Now you focus on the drums; the split seconds between the bass drum and snare drum; the bass on 1 and 3 and the snare on 2 and 4. Everything is perfectly in time but the snare drum is one tiny nano second behind the beat; not enough to hear but enough to feel and it feels good. It’s as though you can feel the anticipation the drummer felt and the power behind the beat; you can feel every emotion released when that drum was hit. The song is dripping with groove and it feels more right than anything you’ve ever felt before.

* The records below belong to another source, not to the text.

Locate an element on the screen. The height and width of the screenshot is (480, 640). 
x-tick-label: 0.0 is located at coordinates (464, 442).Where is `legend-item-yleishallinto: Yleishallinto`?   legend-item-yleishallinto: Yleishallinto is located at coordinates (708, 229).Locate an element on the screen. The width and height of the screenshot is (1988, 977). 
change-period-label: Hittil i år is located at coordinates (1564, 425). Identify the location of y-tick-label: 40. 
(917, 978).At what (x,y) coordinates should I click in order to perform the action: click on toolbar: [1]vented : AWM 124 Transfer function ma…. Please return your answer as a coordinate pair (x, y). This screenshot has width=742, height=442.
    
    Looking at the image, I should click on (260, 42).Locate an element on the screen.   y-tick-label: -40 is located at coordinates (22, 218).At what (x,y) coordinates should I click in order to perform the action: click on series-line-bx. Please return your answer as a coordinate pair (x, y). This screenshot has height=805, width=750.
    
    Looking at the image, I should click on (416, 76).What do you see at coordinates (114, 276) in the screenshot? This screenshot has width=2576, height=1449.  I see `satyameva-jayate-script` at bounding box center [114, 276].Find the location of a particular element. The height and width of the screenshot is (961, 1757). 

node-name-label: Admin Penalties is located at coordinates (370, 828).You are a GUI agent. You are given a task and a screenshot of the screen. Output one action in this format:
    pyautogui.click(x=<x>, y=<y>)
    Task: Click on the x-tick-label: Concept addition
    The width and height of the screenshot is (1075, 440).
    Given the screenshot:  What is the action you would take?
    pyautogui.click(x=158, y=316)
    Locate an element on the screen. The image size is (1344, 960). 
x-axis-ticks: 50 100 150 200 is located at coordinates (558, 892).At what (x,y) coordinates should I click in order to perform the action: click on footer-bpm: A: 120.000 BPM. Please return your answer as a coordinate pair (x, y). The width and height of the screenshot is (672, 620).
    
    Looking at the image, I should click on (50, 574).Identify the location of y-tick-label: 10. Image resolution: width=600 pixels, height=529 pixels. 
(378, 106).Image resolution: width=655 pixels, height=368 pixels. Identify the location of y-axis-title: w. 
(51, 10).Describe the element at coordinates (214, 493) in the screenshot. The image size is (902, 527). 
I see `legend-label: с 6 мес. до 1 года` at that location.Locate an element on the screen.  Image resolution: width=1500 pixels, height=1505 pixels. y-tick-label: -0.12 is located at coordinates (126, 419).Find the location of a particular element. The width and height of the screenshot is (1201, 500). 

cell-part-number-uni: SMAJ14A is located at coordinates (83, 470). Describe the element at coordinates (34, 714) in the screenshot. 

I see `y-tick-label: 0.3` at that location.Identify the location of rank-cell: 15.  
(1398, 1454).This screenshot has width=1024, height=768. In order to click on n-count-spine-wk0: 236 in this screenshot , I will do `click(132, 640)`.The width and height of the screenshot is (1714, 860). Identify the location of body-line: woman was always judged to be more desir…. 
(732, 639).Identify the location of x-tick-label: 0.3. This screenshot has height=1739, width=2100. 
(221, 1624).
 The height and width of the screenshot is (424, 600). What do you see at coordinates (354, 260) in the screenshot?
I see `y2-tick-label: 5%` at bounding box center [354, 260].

Music is tension and the anticipation of the release. There’s tension and release within the song structure, within each note played and within each drum beat that makes you move. There’s also tension and release in the anticipation of hearing your favourite song, discovering new music and seeing a band perform live. Music touches everyone in different ways and I find it very hard to write about the way it makes me feel; this is my attempt. How do you hear music?
I didn’t grow up listening to music on vinyl records; I had a few kids albums when I was really young but by the time I was old enough to buy my own music cassette tapes were the mainstream. My Dad had lots of records and listened to them on a regular basis, loud, with headphones on. When CDs became the mainstream and all of my Dad’s favourite albums were purchased on CD the cassette player was removed from the home stereo system, a CD player was added, the record player stayed, and my Dad still listened to records turned up loud with headphones on. Now CDs are basically dead; new music is consumed in the form of MP3s whether obtained legally or not. I have a huge collection of CDs that I never touch, they mean nothing to me, I have no connection to the physical CD, the music was ripped from the CD to my computer long ago and I haven’t interacted with the CD in years. Listening to music has become passive, there’s no physical interaction anymore.

I recently received a record player as a gift from Alison and I instantly fell in love with vinyl. Music has become interactive again! I carefully remove the record from it’s sleeve, you can’t throw it around, it’s not indestructible; I put the record on the player, make sure the size and speed are set properly; I clean the record, lift the needle cover and lower the needle. It’s a ritual, it takes time, I’m doing something more than listening, I’m involved and how good the record sounds depends on me. Half way through the album I have to get up and flip it, clean it and play it, like stoking a fire. The packaging is bigger than a CD or cassette, the pictures are bigger, the liner notes and lyrics are easier to read. I feel like I’ve bought something real, something permanent.

I think a lot more thought was put into the entire structure of the album when vinyl was the mainstream. There’s no skip button so skipping a track is a real chore; you have to get up, stop the record, lift the needle, turn on a light, find the tiny line that separates tracks and try to place the needle in the exact right spot. Bands made albums that you’d want to listen to all the way through, no one wanted a bad track right in the middle of an album side so the bad tracks were left off. If you just liked one song you could buy a single and the single usually came with a bonus song on the other side. Music was better because it had to be.

The trend now is to offer free MP3 downloads of an album when you buy it on vinyl, it’s perfect; you get the vinyl for home listening and the MP3 for you iPod, the best of both worlds; the interaction and ritual of vinyl with the portability and convenience of an MP3. I wouldn’t be surprised if bands just stopped producing CDs in the future.
I’m hooked on vinyl; the ritual, the interaction, the permanence and the sound quality; it’s all too perfect and it’s how music should be enjoyed.